El pequeño museo ocupa el edificio que albergaba la antigua escuela del pueblo y la fragua. En él podemos ver una exposición de objetos y documentos que nos aproximan a la experiencia de las trincheras.

Las piezas de la colección la componen en su mayor parte objetos cedidos por los vecinos del pueblo y la comarca. Muchos de ellos han permanecido escondidos en desvanes desde hace 75 años; otros han cumplido funciones distintas a aquellas para las que fueron concebidas: una caja de munición de Mauser encontró uso tras la guerra como caja de herramientas, un casco checoslovaco como bebedero para las gallinas y los railes de acero que formaban las defensas antitanque republicanas acabaron de dinteles en las parideras, los corrales de ovejas que abundan por los montes de Abánades.
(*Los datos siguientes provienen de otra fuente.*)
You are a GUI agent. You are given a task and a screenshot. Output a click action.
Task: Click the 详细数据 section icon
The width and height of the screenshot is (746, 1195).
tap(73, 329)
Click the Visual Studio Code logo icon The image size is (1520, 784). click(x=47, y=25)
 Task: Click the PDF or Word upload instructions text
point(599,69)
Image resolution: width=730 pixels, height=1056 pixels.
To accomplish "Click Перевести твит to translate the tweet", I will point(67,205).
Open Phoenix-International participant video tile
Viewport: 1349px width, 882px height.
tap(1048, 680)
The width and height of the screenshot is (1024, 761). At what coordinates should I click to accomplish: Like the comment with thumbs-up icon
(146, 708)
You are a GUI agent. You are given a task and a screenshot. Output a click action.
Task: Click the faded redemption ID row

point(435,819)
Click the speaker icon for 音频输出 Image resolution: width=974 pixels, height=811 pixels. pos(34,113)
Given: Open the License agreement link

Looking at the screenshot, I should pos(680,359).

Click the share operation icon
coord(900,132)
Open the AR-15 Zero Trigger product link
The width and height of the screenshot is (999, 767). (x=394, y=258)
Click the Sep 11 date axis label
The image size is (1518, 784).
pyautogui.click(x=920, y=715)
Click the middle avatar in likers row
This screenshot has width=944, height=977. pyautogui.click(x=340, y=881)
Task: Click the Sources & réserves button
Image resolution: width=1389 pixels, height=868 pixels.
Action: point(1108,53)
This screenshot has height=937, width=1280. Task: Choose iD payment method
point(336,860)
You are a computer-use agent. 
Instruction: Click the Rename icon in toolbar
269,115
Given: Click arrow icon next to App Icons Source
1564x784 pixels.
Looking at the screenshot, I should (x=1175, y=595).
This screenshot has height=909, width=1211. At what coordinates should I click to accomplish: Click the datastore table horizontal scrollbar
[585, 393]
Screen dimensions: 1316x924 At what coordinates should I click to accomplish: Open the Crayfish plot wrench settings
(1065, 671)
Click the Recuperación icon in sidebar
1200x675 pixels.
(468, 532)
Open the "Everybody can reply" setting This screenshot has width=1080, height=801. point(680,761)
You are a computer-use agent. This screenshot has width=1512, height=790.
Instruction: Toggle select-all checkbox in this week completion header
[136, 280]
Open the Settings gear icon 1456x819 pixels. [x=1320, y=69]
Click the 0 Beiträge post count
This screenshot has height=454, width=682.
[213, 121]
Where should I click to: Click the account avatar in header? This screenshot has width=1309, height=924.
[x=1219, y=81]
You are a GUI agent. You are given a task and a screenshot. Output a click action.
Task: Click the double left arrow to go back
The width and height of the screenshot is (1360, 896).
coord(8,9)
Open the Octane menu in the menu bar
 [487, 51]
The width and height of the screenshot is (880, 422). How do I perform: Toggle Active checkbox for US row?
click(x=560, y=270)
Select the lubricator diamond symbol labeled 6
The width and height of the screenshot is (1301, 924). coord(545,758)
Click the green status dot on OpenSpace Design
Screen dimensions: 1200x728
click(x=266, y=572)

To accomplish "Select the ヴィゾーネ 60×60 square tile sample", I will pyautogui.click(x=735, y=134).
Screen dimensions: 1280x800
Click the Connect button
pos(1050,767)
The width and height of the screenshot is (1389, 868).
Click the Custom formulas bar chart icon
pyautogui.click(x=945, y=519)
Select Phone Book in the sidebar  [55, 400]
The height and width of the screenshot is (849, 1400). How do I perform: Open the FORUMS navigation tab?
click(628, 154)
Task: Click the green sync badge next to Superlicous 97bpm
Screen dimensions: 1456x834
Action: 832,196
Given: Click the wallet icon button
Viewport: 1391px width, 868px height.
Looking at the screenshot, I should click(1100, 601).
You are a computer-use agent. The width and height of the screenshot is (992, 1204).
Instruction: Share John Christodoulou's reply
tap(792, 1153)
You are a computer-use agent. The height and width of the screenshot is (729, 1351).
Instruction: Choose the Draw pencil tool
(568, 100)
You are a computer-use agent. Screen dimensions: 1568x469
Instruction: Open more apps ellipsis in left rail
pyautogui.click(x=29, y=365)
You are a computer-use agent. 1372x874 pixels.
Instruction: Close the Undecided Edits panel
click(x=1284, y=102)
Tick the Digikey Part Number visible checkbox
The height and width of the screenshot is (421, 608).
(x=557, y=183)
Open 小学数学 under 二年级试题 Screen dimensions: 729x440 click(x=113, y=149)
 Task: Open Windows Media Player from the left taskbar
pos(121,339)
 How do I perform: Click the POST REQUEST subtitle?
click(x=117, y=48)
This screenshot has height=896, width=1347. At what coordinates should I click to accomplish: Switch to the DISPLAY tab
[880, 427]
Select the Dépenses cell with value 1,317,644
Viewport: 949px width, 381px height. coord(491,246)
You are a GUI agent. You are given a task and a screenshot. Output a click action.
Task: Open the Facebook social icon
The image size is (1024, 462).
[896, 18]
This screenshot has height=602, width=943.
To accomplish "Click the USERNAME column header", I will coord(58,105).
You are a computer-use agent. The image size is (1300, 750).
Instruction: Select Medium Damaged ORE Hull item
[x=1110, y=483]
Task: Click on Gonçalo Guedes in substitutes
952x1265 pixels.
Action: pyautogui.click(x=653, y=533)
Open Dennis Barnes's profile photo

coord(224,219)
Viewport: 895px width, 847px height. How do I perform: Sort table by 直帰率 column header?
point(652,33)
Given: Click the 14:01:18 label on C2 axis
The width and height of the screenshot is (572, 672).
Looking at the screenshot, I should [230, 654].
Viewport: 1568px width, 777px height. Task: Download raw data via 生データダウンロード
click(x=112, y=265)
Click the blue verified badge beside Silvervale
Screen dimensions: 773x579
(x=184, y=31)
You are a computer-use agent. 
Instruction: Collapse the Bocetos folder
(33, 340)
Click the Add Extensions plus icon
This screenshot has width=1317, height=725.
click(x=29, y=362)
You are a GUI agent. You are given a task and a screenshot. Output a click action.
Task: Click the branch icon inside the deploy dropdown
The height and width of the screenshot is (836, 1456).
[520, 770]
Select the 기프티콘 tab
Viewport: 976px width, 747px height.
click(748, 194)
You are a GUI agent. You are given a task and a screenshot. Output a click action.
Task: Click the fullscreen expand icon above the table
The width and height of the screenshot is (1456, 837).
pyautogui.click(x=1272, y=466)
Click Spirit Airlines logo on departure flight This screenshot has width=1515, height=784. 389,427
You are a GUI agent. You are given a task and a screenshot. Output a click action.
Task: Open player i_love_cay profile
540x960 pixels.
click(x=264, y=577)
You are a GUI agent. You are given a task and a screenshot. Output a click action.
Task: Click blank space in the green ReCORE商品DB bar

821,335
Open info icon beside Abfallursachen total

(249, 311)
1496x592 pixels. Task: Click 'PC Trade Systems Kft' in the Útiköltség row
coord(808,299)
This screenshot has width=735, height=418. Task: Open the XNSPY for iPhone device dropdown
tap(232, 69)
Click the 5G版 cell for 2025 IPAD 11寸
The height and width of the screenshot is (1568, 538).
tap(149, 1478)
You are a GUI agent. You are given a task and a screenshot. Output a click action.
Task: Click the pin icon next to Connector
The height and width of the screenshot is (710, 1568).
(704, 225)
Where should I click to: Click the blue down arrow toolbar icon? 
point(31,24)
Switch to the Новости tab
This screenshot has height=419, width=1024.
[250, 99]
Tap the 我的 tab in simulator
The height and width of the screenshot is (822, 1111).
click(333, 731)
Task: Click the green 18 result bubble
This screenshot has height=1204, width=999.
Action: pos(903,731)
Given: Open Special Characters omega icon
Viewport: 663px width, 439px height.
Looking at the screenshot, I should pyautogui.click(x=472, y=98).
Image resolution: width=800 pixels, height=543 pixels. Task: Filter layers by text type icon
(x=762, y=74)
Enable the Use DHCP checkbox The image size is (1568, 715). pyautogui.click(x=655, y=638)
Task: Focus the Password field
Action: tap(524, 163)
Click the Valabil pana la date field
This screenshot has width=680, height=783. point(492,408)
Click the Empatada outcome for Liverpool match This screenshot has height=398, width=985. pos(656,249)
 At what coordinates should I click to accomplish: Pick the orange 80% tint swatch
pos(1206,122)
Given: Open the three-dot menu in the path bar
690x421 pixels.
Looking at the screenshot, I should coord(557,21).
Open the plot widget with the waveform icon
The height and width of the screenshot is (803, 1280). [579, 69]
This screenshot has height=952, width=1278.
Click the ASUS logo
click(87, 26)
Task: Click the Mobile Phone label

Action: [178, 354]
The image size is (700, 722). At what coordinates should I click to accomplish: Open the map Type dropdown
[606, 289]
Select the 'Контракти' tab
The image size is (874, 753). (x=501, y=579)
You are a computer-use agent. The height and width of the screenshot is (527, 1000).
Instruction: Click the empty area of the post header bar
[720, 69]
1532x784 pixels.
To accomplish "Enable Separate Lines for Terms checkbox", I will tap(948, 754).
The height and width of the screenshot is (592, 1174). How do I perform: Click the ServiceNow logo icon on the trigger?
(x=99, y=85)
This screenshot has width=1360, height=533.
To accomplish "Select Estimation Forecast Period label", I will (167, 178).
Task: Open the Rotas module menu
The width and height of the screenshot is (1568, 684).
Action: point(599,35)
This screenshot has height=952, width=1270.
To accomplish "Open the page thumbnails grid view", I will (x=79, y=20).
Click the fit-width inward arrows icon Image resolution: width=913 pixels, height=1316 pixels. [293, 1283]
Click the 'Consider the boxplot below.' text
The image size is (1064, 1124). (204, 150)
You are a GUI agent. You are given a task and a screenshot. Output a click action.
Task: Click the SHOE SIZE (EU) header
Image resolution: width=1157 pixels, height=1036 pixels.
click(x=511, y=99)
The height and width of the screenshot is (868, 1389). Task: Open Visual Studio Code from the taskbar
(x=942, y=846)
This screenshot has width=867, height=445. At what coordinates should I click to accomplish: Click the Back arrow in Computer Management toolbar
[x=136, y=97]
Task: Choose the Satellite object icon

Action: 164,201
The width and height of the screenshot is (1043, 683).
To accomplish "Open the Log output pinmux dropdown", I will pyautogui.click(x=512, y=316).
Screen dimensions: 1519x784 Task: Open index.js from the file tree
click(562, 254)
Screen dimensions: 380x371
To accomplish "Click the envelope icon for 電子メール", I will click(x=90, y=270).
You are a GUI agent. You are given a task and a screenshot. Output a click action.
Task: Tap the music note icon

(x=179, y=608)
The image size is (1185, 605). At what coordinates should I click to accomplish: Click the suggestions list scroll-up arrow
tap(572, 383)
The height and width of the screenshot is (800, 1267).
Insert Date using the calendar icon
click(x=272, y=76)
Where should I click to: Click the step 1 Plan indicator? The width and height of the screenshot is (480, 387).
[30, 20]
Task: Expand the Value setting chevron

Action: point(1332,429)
Las granadas y proyectiles de artillería han servido tradicionalmente como elemento de adorno.
 
Los objetos son representativos de la vida en el frente: no solo podemos ver cascos, munición y metralla, sino también latas, cucharas y cantimploras.
 
La colección es pequeña pero selecta. Podemos ver cascos de todos los modelos y nacionalidades (alemán, español, checoslovaco, francés e italiano). Bayonetas, entre las que destaca una de Mosin Nagant de la época zarista, cargadores de Mosin Nagant ruso, Mauser español y alemán y Lee Enfield inglés, entre otros.
 
Podremos disfrutar de algunas rarezas que hacen único este precioso museo: una gran olla a presión para hacer el rancho y una marmita italiana con el nombre de su dueño grabado: Armando Stellani. Sin duda uno de los muchos recuerdos que los soldados del Corpo di Truppe Volontarie dejaron por tierras de Guadalajara.

El museo no deja de crecer con aportaciones de los vecinos y satisface a los públicos más exigentes. Un verdadero placer sensorial disfrutar de él mientras suena la música de la época en la gramola original de los años 30.